* [Dataset excerpts]:
==============================

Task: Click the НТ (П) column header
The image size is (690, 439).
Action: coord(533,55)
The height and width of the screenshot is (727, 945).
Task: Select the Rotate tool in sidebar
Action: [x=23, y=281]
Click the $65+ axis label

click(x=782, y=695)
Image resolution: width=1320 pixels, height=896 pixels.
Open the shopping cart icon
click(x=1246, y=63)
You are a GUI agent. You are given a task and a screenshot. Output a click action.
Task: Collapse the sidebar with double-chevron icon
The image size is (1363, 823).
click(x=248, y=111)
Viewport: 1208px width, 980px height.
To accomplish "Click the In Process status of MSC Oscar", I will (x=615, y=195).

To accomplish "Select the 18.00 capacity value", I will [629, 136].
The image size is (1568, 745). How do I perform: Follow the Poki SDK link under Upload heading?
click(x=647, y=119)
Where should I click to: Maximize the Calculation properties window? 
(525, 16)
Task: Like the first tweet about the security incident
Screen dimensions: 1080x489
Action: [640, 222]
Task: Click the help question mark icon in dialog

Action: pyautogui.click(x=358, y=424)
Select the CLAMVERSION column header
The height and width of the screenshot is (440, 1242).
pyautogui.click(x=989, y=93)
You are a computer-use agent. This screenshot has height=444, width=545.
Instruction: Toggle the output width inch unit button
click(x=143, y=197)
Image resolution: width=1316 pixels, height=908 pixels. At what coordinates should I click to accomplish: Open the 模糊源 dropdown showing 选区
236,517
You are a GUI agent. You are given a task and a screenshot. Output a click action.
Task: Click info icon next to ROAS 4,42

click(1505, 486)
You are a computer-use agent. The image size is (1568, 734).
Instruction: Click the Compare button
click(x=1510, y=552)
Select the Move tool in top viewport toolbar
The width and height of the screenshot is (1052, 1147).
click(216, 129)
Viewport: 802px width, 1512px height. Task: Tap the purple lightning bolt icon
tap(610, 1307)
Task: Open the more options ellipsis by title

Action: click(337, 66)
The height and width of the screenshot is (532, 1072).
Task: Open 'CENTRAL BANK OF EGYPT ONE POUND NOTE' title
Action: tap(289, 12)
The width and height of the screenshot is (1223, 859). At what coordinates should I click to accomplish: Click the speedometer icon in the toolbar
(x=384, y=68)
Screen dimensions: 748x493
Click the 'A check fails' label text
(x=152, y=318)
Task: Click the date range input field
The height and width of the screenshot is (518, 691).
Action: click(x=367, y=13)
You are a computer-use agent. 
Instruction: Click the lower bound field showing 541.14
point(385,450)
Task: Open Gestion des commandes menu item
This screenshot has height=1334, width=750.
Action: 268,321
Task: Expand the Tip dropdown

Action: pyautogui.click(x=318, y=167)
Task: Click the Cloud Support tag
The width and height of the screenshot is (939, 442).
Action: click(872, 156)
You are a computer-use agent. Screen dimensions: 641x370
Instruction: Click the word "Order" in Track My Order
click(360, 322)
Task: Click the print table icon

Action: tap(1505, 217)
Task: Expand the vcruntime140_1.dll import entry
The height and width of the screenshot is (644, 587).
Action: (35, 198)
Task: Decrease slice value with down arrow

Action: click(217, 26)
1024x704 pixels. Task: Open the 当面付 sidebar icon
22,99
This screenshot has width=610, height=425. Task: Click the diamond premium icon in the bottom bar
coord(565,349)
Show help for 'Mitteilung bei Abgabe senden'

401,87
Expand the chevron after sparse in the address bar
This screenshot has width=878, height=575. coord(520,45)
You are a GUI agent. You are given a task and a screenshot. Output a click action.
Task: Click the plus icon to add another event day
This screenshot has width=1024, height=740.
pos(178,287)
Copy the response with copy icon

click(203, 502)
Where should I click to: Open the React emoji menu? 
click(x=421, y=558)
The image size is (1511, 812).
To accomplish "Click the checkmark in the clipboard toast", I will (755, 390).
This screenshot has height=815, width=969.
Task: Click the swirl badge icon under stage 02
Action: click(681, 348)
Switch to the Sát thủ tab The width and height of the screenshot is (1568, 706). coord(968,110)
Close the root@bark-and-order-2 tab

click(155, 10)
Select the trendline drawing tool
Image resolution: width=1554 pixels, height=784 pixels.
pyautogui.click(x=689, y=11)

==============================

* [Problem statement]: Print every record above exactly as it stands.

* [Result of this task]:
Task: Click the НТ (П) column header
The image size is (690, 439).
Action: coord(533,55)
The height and width of the screenshot is (727, 945).
Task: Select the Rotate tool in sidebar
Action: [x=23, y=281]
Click the $65+ axis label

click(x=782, y=695)
Image resolution: width=1320 pixels, height=896 pixels.
Open the shopping cart icon
click(x=1246, y=63)
You are a GUI agent. You are given a task and a screenshot. Output a click action.
Task: Collapse the sidebar with double-chevron icon
The image size is (1363, 823).
click(x=248, y=111)
Viewport: 1208px width, 980px height.
To accomplish "Click the In Process status of MSC Oscar", I will (x=615, y=195).

To accomplish "Select the 18.00 capacity value", I will [629, 136].
The image size is (1568, 745). How do I perform: Follow the Poki SDK link under Upload heading?
click(x=647, y=119)
Where should I click to: Maximize the Calculation properties window? 
(525, 16)
Task: Like the first tweet about the security incident
Screen dimensions: 1080x489
Action: [640, 222]
Task: Click the help question mark icon in dialog

Action: pyautogui.click(x=358, y=424)
Select the CLAMVERSION column header
The height and width of the screenshot is (440, 1242).
pyautogui.click(x=989, y=93)
You are a computer-use agent. This screenshot has height=444, width=545.
Instruction: Toggle the output width inch unit button
click(x=143, y=197)
Image resolution: width=1316 pixels, height=908 pixels. At what coordinates should I click to accomplish: Open the 模糊源 dropdown showing 选区
236,517
You are a GUI agent. You are given a task and a screenshot. Output a click action.
Task: Click info icon next to ROAS 4,42

click(1505, 486)
You are a computer-use agent. The image size is (1568, 734).
Instruction: Click the Compare button
click(x=1510, y=552)
Select the Move tool in top viewport toolbar
The width and height of the screenshot is (1052, 1147).
click(216, 129)
Viewport: 802px width, 1512px height. Task: Tap the purple lightning bolt icon
tap(610, 1307)
Task: Open the more options ellipsis by title

Action: click(337, 66)
The height and width of the screenshot is (532, 1072).
Task: Open 'CENTRAL BANK OF EGYPT ONE POUND NOTE' title
Action: tap(289, 12)
The width and height of the screenshot is (1223, 859). At what coordinates should I click to accomplish: Click the speedometer icon in the toolbar
(x=384, y=68)
Screen dimensions: 748x493
Click the 'A check fails' label text
(x=152, y=318)
Task: Click the date range input field
The height and width of the screenshot is (518, 691).
Action: click(x=367, y=13)
You are a computer-use agent. 
Instruction: Click the lower bound field showing 541.14
point(385,450)
Task: Open Gestion des commandes menu item
This screenshot has height=1334, width=750.
Action: 268,321
Task: Expand the Tip dropdown

Action: pyautogui.click(x=318, y=167)
Task: Click the Cloud Support tag
The width and height of the screenshot is (939, 442).
Action: click(872, 156)
You are a computer-use agent. Screen dimensions: 641x370
Instruction: Click the word "Order" in Track My Order
click(360, 322)
Task: Click the print table icon

Action: tap(1505, 217)
Task: Expand the vcruntime140_1.dll import entry
The height and width of the screenshot is (644, 587).
Action: (35, 198)
Task: Decrease slice value with down arrow

Action: click(217, 26)
1024x704 pixels. Task: Open the 当面付 sidebar icon
22,99
This screenshot has width=610, height=425. Task: Click the diamond premium icon in the bottom bar
coord(565,349)
Show help for 'Mitteilung bei Abgabe senden'

401,87
Expand the chevron after sparse in the address bar
This screenshot has width=878, height=575. coord(520,45)
You are a GUI agent. You are given a task and a screenshot. Output a click action.
Task: Click the plus icon to add another event day
This screenshot has width=1024, height=740.
pos(178,287)
Copy the response with copy icon

click(203, 502)
Where should I click to: Open the React emoji menu? 
click(x=421, y=558)
The image size is (1511, 812).
To accomplish "Click the checkmark in the clipboard toast", I will (755, 390).
This screenshot has height=815, width=969.
Task: Click the swirl badge icon under stage 02
Action: click(681, 348)
Switch to the Sát thủ tab The width and height of the screenshot is (1568, 706). coord(968,110)
Close the root@bark-and-order-2 tab

click(155, 10)
Select the trendline drawing tool
Image resolution: width=1554 pixels, height=784 pixels.
pyautogui.click(x=689, y=11)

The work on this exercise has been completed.